*EXERCISE AIM*
Without any pictures, restate the full set of records below exactly.

*** RECORD SET Section Begins ***

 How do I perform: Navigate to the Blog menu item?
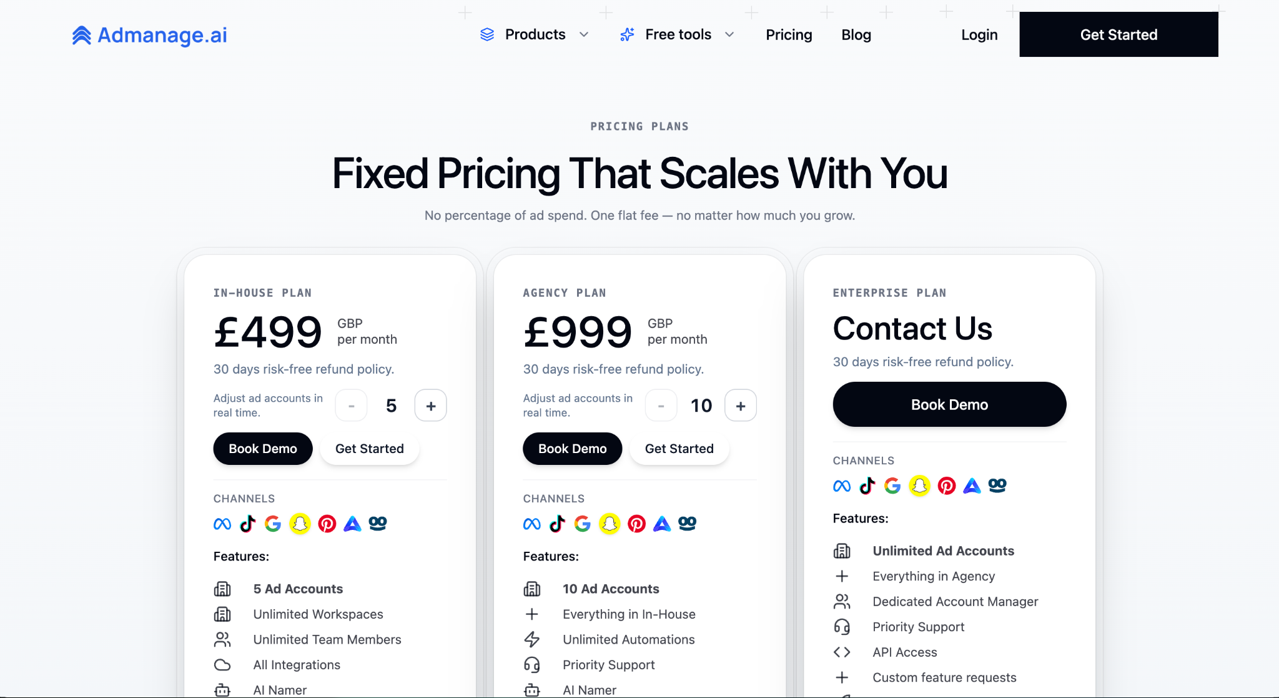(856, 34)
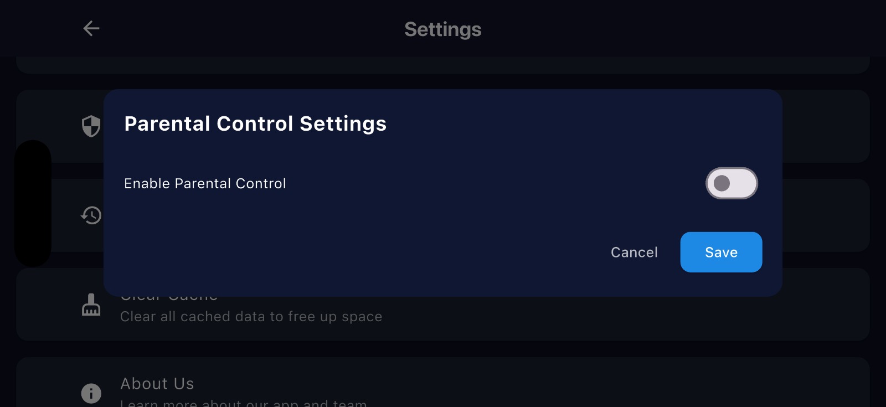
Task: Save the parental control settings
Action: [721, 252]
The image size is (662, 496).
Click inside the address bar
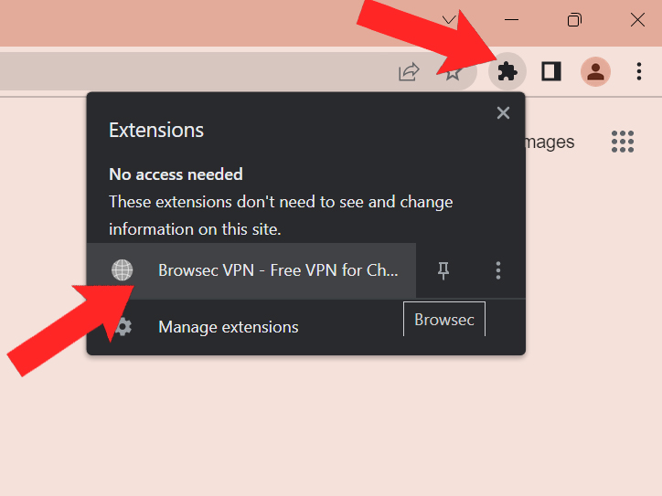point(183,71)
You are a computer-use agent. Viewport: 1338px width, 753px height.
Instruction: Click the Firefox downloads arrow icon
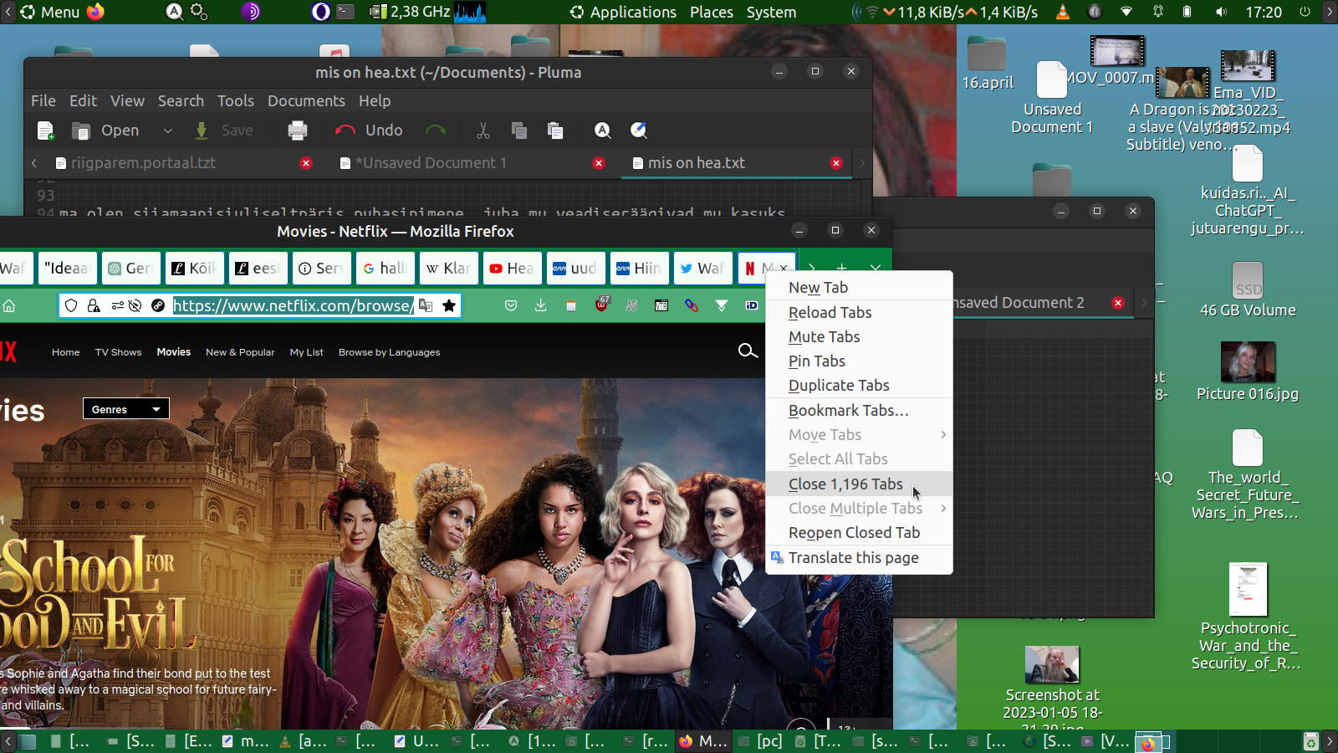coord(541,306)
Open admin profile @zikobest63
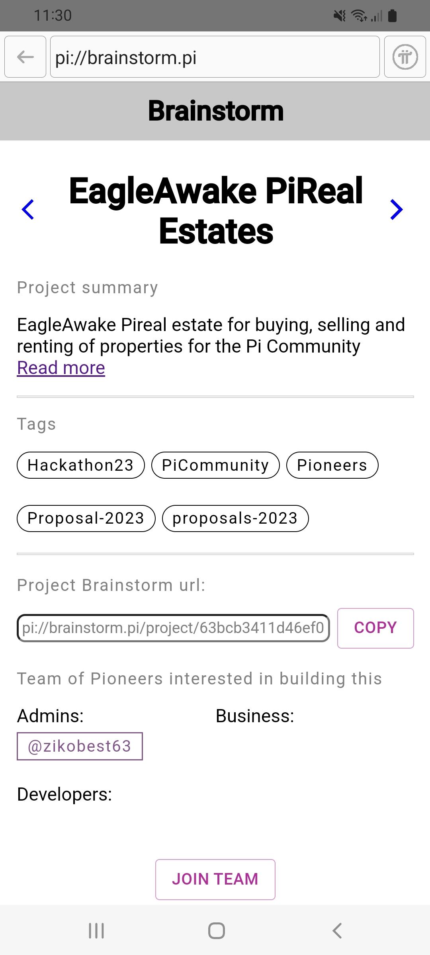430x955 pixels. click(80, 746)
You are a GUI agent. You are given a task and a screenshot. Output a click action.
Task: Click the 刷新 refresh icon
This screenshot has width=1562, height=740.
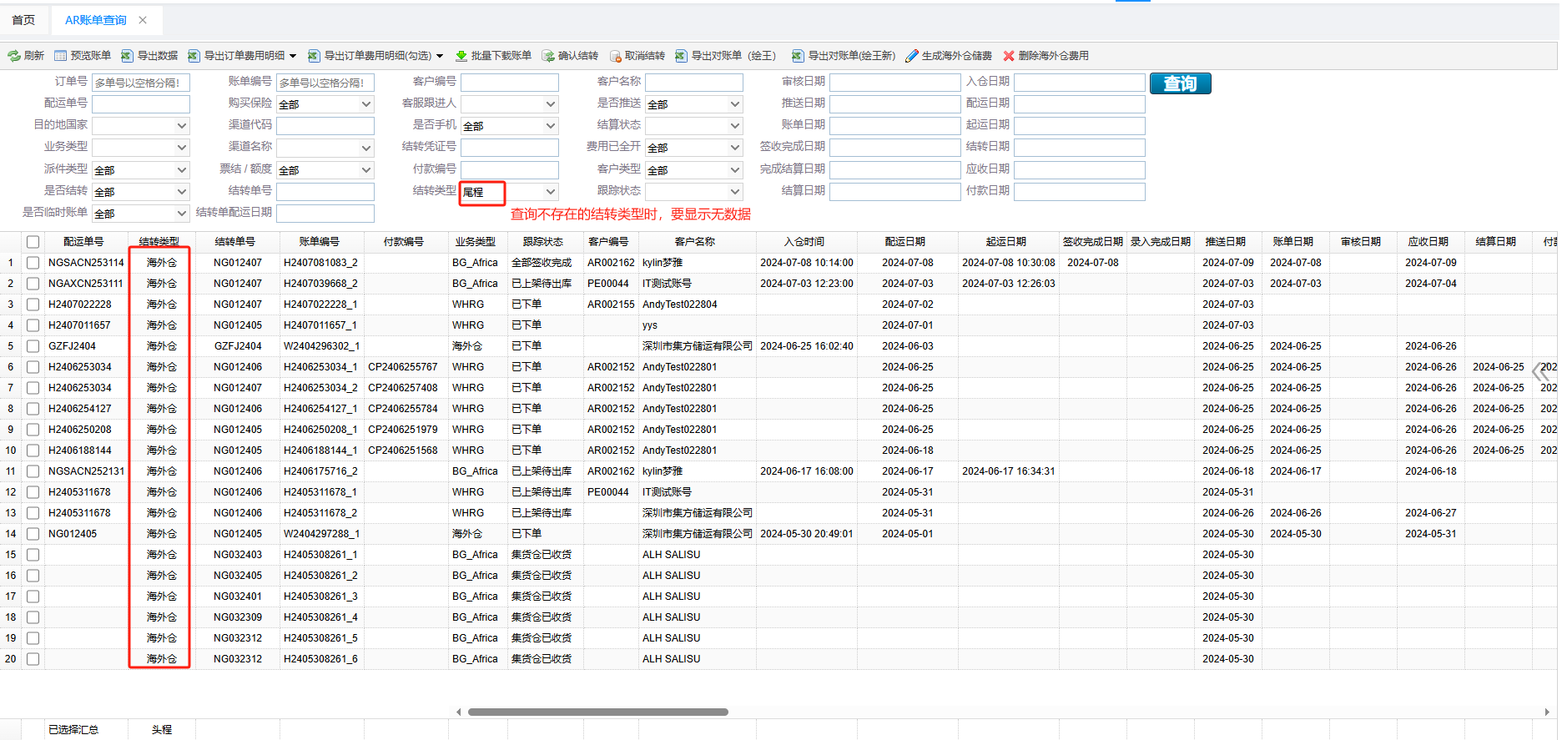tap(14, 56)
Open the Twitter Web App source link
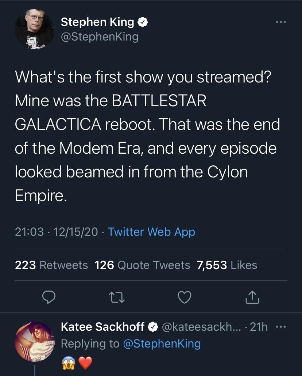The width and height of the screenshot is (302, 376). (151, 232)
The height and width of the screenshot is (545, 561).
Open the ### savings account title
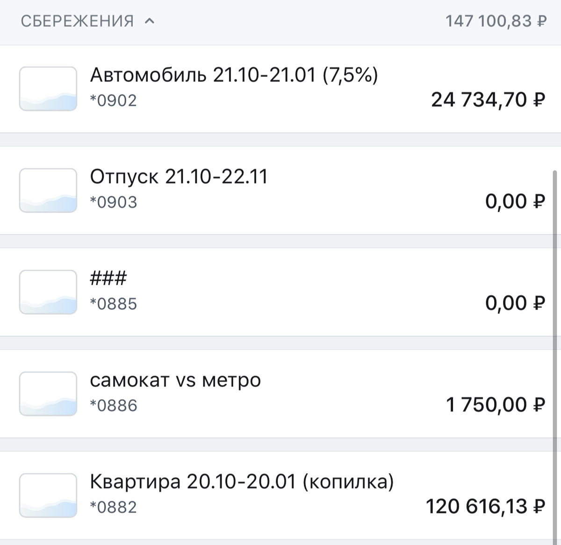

*** RECORD SET Section Ends ***

*SOLUTION BELOW*
 How do I perform: Navigate to the Blog menu item?
(856, 34)
Task: Save the parental control settings
Action: [721, 252]
The image size is (662, 496).
Click inside the address bar
point(183,71)
You are a computer-use agent. Viewport: 1338px width, 753px height.
Instruction: Click the Firefox downloads arrow icon
coord(541,306)
Open admin profile @zikobest63
430x955 pixels. click(80, 746)
You are a GUI agent. You are given a task and a screenshot. Output a click action.
Task: Click the 刷新 refresh icon
This screenshot has width=1562, height=740.
tap(14, 56)
Open the Twitter Web App source link
The width and height of the screenshot is (302, 376). (151, 232)
The height and width of the screenshot is (545, 561).
Open the ### savings account title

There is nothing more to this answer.